« Les Visés » de Thomas Gosselin et Giacomo Nanni est une bande dessinée qui adapte un fait divers qui a défrayé la chronique aux Etats-Unis dans les années 60 puisqu’il s’agit de la première tuerie de masse.
Le récit suit le personnage inspiré de Charles Whitman, le véritable meurtrier, dans son quotidien durant quelques jours, jusqu’au drame. C’est un jeune homme (25 ans) qui mène une vie plutôt banale, auprès de son épouse, qui est enceinte : il conduit sa femme au travail, postule à un nouveau job, fait des courses… Il couche ses rêves, ses réflexions dans des carnets, montrant une intelligence au-dessus de la moyenne, une excellente maîtrise du langage, une certaine ouverture d’esprit … mais aussi un esprit tourmenté, accentué par la certitude d’avoir une tumeur au cerveau, et des pulsions meurtrières… un jour, il oublie un de ses carnets chez sa mère, qui – bien qu’il lui ait dit de ne surtout pas le faire – commence à le lire…
J’ai d’abord été déstabilisée par le graphisme – le dessin est assez grossier, presque enfantin, avec des couleurs très vives… puis je m’y suis habituée et me suis concentrée sur la progression de l’histoire. L’angle psychologique est privilégié par les auteurs, et c’est glaçant – on sait que l’histoire va se terminer en boucherie mais le personnage, sans être particulièrement sympathique, semble normal, a l’air de mesurer ses propos et ses actes, même si une certaine froideur se dégage de son quotidien. Seuls ses carnets génèrent des questionnements chez le lecteur, et donnent un éclairage différent à ces scènes qui semblent anodines, alors que la tension monte.
Le récit se termine alors que l’homme est positionné en haut d’une tour de l’université, et grâce à son viseur, tire sur les passants. Le graphisme change alors, au niveau des couleurs, comme au niveau de la représentation des autres personnages – ce qui traduit la brutalité et la violence extrême de la situation, mais aussi la difficulté des forces de l’ordre à l’appréhender, puisqu’il domine la scène.
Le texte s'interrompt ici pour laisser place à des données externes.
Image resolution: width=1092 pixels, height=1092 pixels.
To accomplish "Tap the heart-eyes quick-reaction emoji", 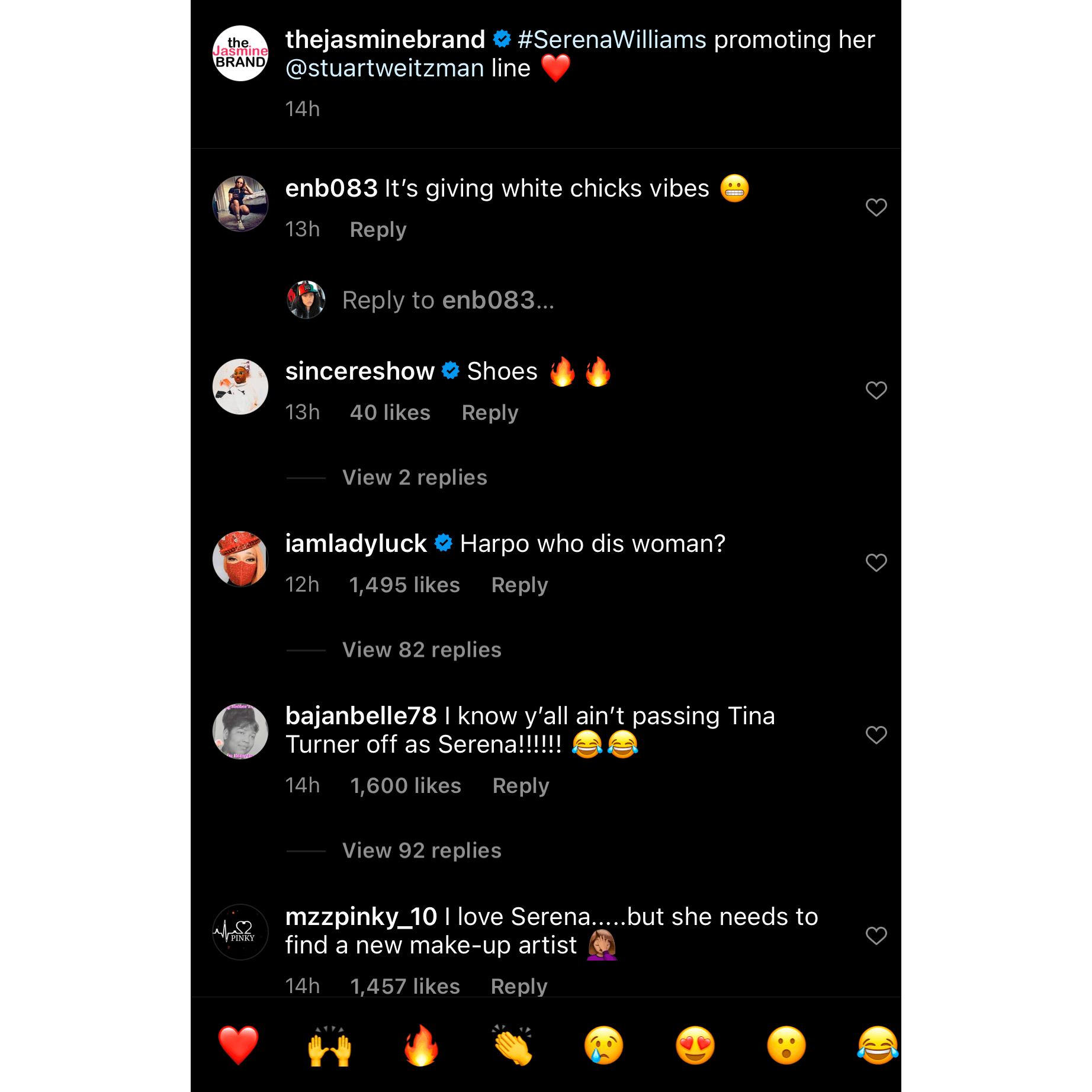I will point(695,1045).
J’ai cependant regretté que le récit s’arrête brutalement, un parti-pris narratif que je comprends, mais qui m’a un peu laissée sur ma faim, car on n’assiste ni à la fin de la tuerie, ni au bilan terrifiant de ce drame (16 morts et 32 blessés)
Malgré quelques bémols (les dessins, la fin), j’ai trouvé que « Les Visés » était une bande-dessinée très forte et marquante.
Publié en 2018 chez Cambourakis, 112 pages.